Nomadland, Chloe Zhao’s paean to a marginalized, older generation of Americans roaming the West in rundown vans, has long been viewed as a frontrunner for the Globes’ top prize.
But it will face stiff competition from Aaron Sorkin’s Chicago 7, a courtroom drama about the city’s anti-war riots in 1968 with a mouth-watering ensemble cast including Mark Rylance, Eddie Redmayne and Sacha Baron Cohen.
Both films are fueled by their timely themes of protest and joblessness, but could be rivalled by “Promising Young Woman.”
Its star Carey Mulligan is tipped by many to win best actress.
She will have to fend off Frances McDormand’s grounded and nuanced turn alongside a cast of non-actors in Nomadland, and Viola Davis’ portrayal of a legendary 1920s crooner in Ma Rainey’s Black Bottom.
The other films vying for best drama, the night’s final and most prestigious prize, are Mank and The Father starring Anthony Hopkins.
Hopkins, who has never won a competitive Globe despite seven previous nominations, has been showered with praise for his harrowing portrayal of the onset of dementia.
But he is up against sentimental favorite Chadwick Boseman, the Black Panther star who died last August from cancer at age 43.
Boseman is nominated for his kinetic performance as a tragic young trumpet player opposite Davis in Ma Rainey.
The HFPA has voted for just one woman as best director — and only ever nominated five women in the category before this year – but Nomadland director Zhao could buck that trend.
Fincher and Sorkin round out the category.
Unlike the Oscars, the Globes split most movie categories into drama and “musical or comedy,” with Baron Cohen’s Borat sequel and the Disney+ film of hit musical “Hamilton” leading the latter fields.

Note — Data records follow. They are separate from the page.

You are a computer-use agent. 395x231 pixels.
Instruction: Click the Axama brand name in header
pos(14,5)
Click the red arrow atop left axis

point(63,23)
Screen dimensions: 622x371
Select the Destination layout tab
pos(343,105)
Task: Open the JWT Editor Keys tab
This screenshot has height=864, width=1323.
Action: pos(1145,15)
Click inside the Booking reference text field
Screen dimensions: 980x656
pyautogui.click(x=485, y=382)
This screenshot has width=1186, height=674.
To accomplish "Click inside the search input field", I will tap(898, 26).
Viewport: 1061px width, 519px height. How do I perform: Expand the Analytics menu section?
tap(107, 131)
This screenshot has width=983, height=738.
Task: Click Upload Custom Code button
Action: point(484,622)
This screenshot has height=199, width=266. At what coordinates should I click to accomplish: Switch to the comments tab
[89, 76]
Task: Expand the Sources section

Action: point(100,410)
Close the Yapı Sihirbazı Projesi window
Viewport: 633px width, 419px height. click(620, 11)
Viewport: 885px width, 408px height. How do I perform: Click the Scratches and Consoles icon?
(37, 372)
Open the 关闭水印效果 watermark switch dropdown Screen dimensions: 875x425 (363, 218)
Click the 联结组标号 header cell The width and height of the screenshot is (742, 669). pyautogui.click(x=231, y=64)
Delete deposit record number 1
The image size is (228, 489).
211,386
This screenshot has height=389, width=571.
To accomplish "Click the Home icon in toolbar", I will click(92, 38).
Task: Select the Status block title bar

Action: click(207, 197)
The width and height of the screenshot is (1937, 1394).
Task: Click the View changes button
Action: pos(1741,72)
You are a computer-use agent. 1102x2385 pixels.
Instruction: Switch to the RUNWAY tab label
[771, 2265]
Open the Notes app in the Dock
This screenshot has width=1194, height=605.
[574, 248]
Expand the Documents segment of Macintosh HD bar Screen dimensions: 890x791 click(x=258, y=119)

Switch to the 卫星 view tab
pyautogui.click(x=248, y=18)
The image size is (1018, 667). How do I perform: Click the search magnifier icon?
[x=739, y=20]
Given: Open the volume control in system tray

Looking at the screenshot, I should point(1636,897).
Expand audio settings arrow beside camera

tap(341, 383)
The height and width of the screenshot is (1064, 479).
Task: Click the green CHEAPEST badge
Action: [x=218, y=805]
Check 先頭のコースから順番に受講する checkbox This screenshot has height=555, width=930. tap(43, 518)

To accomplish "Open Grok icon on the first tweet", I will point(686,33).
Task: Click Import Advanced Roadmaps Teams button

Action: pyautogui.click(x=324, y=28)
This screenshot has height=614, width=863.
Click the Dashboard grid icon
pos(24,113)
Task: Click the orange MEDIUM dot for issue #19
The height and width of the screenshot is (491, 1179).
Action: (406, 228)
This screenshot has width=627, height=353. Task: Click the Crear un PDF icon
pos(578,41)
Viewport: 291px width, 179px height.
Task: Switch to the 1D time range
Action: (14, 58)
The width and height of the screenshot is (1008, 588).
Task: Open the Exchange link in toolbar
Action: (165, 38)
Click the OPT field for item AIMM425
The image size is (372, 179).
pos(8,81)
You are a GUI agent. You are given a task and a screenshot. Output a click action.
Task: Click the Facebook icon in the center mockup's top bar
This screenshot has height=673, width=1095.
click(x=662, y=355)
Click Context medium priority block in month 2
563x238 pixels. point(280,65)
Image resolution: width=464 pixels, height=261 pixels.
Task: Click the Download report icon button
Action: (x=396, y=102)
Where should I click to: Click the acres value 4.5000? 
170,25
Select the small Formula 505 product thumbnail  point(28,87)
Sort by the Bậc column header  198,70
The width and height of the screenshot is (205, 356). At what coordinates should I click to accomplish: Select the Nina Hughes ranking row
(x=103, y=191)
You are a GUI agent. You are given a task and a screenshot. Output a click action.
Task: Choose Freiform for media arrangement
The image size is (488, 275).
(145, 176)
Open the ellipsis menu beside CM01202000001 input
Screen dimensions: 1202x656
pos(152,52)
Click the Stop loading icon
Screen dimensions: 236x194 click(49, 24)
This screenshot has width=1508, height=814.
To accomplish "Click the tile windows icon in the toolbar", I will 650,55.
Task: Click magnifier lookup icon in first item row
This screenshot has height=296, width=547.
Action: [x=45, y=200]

While most at-home nominees still donned their designer gowns and suits at home for the occasion Sunday, some embraced the Globes’ signature laid-backtone from their living rooms.
“We are just partying,” said nominee Kate Hudson, who will also present an award later. “I’m a little nervous about when I have to present, I may be knee-deep in a couple of drinks.”
The Globes ceremony is being held just five days before Oscars voting begins.